Know the contraindications. Contraindications to magnesium therapy include myasthenia gravis and myocardial ischemia/failure. Magnesium, which is excreted almost exclusively by the kidneys, should be administered with extreme caution to patients in renal failure (because of the risk of cardiorespiratory depression) and with care to those receiving other calcium-channel antagonists, such as nifedipine (though the incidence of significant maternal hypotension under these circumstances is low).13
The effects of magnesium toxicity can be rapidly reversed with 1 g intravenous calcium chloride or calcium gluconate.
Magnesium can interact with other cardiovascular drugs to elicit arrhythmias or reduce myocardial contractility, and can potentiate the action of muscle relaxants and anesthetics.
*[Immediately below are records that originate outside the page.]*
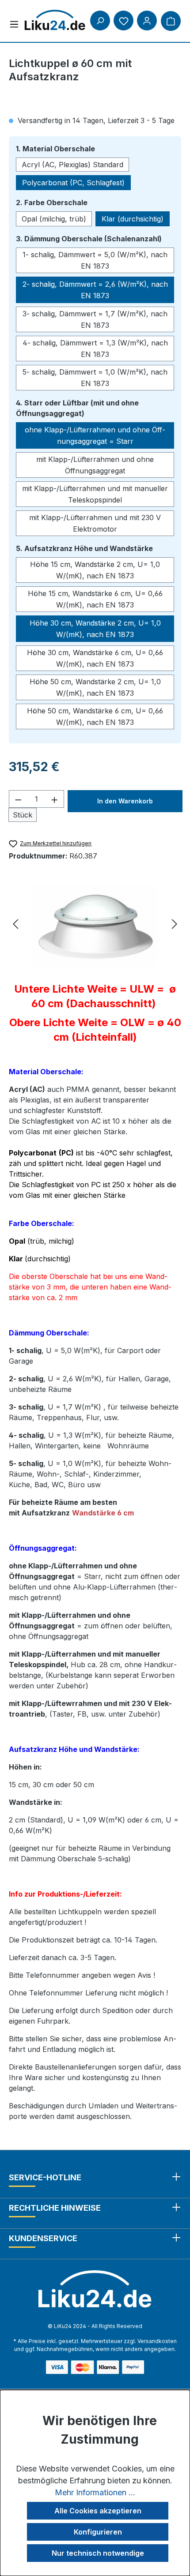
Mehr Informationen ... (95, 2492)
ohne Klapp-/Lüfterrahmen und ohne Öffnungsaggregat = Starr (95, 435)
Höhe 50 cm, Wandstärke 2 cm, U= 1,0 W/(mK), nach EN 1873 (95, 687)
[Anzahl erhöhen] (55, 799)
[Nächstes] (174, 925)
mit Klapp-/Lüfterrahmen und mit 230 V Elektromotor (95, 523)
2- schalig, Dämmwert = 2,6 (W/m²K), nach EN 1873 (95, 290)
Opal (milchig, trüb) (54, 218)
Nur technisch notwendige (98, 2553)
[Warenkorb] (170, 21)
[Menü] (14, 24)
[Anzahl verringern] (18, 799)
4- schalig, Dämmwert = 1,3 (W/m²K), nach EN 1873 (95, 348)
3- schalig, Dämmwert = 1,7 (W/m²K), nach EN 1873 (95, 319)
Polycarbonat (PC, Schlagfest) (73, 182)
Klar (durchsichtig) (132, 218)
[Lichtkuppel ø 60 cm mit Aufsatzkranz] (95, 925)
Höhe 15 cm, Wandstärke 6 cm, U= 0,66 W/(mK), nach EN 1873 (95, 599)
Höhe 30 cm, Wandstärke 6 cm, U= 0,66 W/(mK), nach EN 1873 (95, 658)
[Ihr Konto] (147, 20)
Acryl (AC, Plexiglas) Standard (72, 164)
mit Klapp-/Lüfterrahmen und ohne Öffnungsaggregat (95, 465)
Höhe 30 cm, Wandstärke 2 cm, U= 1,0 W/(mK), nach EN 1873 (95, 629)
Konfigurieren (98, 2531)
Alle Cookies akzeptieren (97, 2510)
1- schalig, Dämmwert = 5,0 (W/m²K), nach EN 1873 (95, 260)
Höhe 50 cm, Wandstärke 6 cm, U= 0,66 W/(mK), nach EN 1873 (95, 716)
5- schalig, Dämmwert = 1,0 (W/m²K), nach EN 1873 (95, 377)
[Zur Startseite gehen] (54, 20)
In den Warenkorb (125, 801)
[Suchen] (100, 20)
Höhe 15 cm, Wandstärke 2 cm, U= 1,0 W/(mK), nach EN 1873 (95, 570)
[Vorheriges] (15, 925)
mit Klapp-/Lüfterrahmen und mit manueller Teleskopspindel (95, 494)
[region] (95, 925)
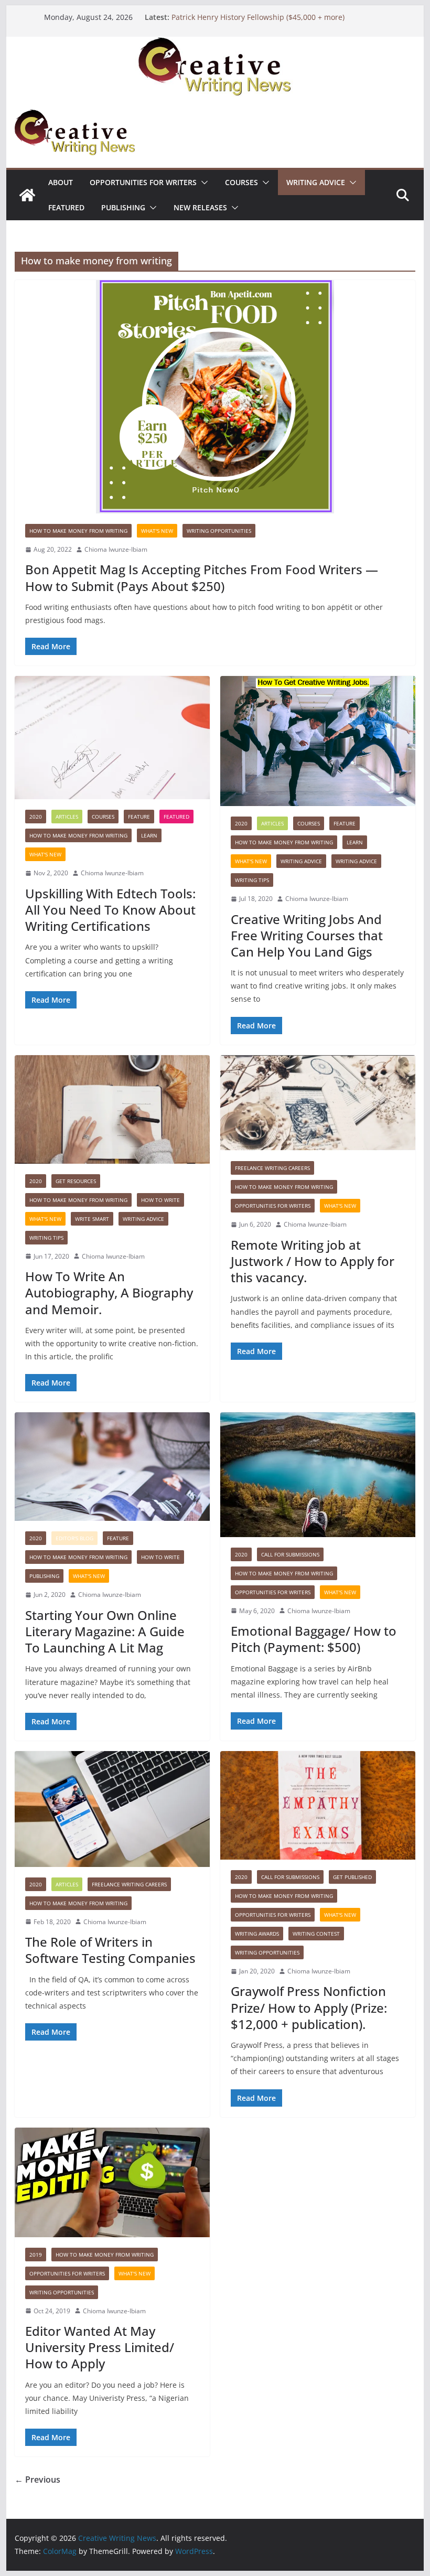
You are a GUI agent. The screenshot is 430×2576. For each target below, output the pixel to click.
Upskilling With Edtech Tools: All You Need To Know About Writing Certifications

Thus, use the drug cautiously under these conditions.
TABLE 2
Magnesium sulfate administration*
| INTRAVENOUS INFUSION | |
| Normal renal function | |
| Loading dose: | 4-6 g over 10-15 min |
| Maintenance infusion: | 2 g/h |
| Oliguria† | |
| Loading dose: | 4 g over 15 min |
| Maintenance infusion: | 1 g/h |
| INTRAMUSCULAR INJECTION | |
| Loading dose: | 5 g in each buttock (10 g total) |
| Maintenance injection: | 5 g in 1 buttock (5 g total) every 4 h |
| *All dosages refer to the hydrated form (MgSO 4 7H 2 O) | |
| †Must continuously monitor pulse oximetry and measure magnesium levels 2 hours after starting the infusion. Calcium chloride or calcium gluconate and emergency intubation should be immediately available, and fluids should be restricted provided renal failure is not due to hypovolemia. | |
Risks of magnesium
At therapeutic concentrations of magnesium, about one quarter of pregnant women experience nausea, emesis, flushing, or weakness.1 Magnesium therapy also can be associated with lethargy, blurred vision, and urinary retention.24 Toxic effects, which vary in a dose-dependent manner (TABLE 3), include loss of reflexes, respiratory depression, cardiac arrhythmias, and cardiac arrest.14
Theoretical concerns include prolonged labor or increased blood loss at delivery, but these have not posed a significant problem in actual practice.1,27
Magnesium-induced neonatal depression, as evidenced by hypotonia and low Apgar scores, also may occur, but have not been observed in all studies.28,29 Obviously, pediatricians should attend these deliveries in case such complications are encountered.
TABLE 3
Maternal serum magnesium concentrations associated with toxicity
| MMOL/L | MEQ/L | MG/DL | |
|---|---|---|---|
| Loss of patellar reflexes | 3.5–5 | 7–10 | 8.5–12 |
| Respiratory depression | 5–6.5 | 10–13 | 12–16 |
| Altered cardiac conduction | >7.5 | >15 | >18 |
| Cardiac arrest | >12.5 | >25 | >30 |
| Source: Lu and Nightingale14 | |||
Preventing magnesium toxicity
Closely monitor the patient. Safe administration requires vigilant monitoring of reflexes, respiratory status, and urine output. Prior to initiating therapy, document deep tendon reflexes, respirations of 16 or more per minute, and urinary excretion exceeding 25 mL/h.14 During magnesium infusion, regularly assess respiratory rate, patellar reflexes, and urine output (TABLE 4).